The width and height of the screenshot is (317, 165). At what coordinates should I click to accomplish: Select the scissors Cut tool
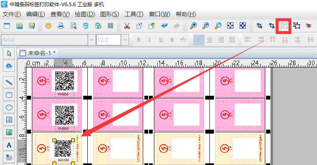click(x=127, y=26)
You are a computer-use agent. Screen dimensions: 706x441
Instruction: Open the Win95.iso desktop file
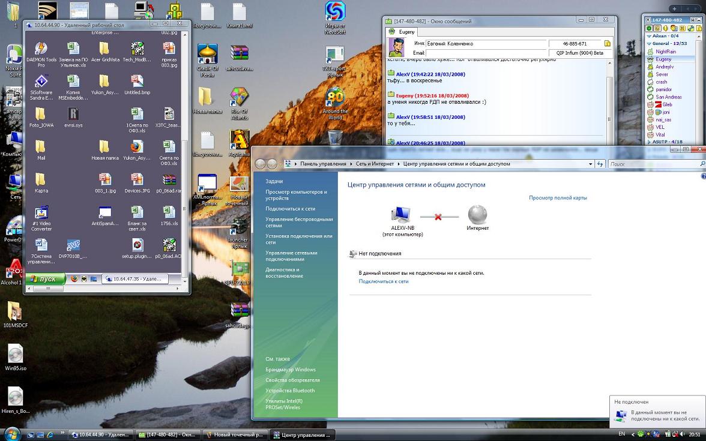pos(15,354)
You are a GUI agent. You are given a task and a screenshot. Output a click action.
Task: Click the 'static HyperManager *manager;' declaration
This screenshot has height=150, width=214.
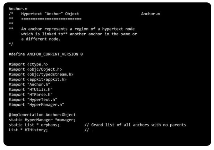tap(42, 120)
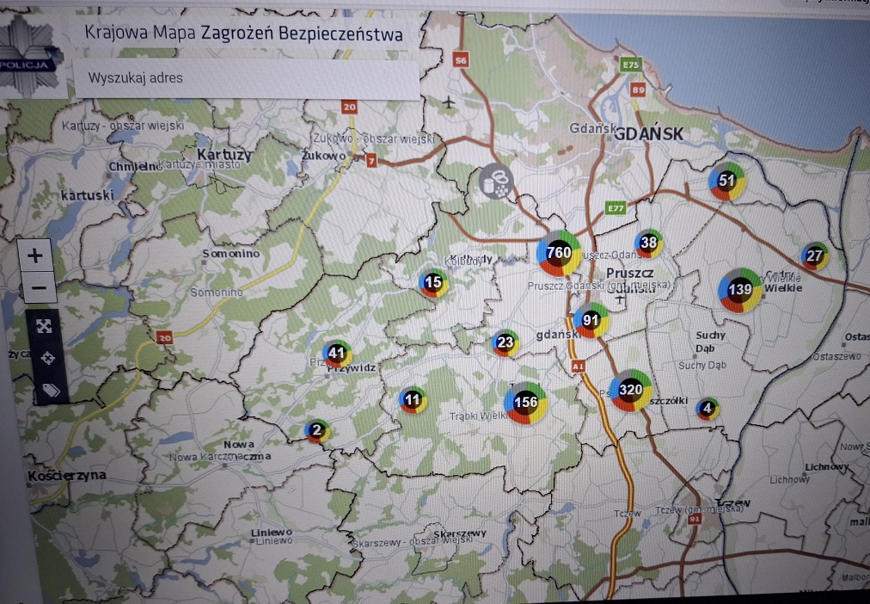
Task: Click the airport plane icon on map
Action: click(450, 102)
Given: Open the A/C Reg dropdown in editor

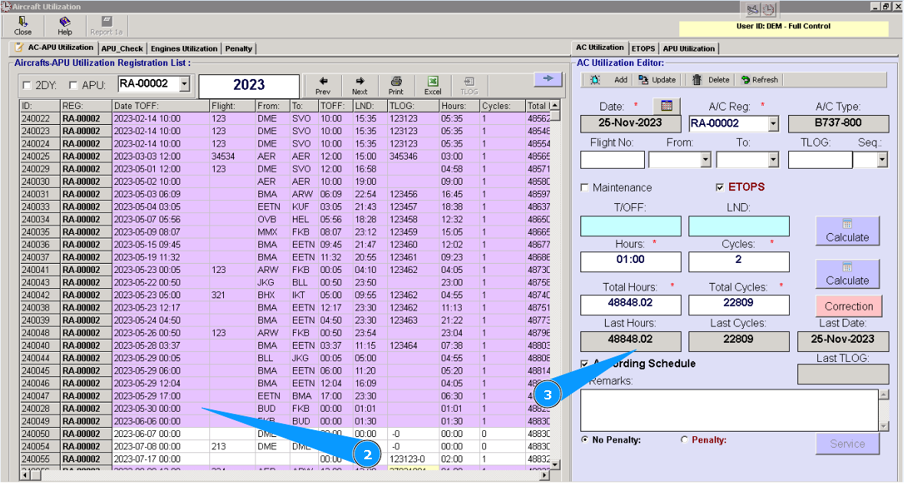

^^^^^^^^

Give the material above again exactly as it stands, minus any images.

_EXERCISE RESPONSE_
The width and height of the screenshot is (317, 165). At what coordinates should I click to accomplish: Select the scissors Cut tool
click(x=127, y=26)
You are a computer-use agent. Screen dimensions: 706x441
Instruction: Open the Win95.iso desktop file
pos(15,354)
You are a GUI agent. You are given a task and a screenshot. Output a click action.
Task: Click the 'static HyperManager *manager;' declaration
This screenshot has height=150, width=214.
tap(42, 120)
Task: Click the airport plane icon on map
Action: click(450, 102)
Given: Open the A/C Reg dropdown in editor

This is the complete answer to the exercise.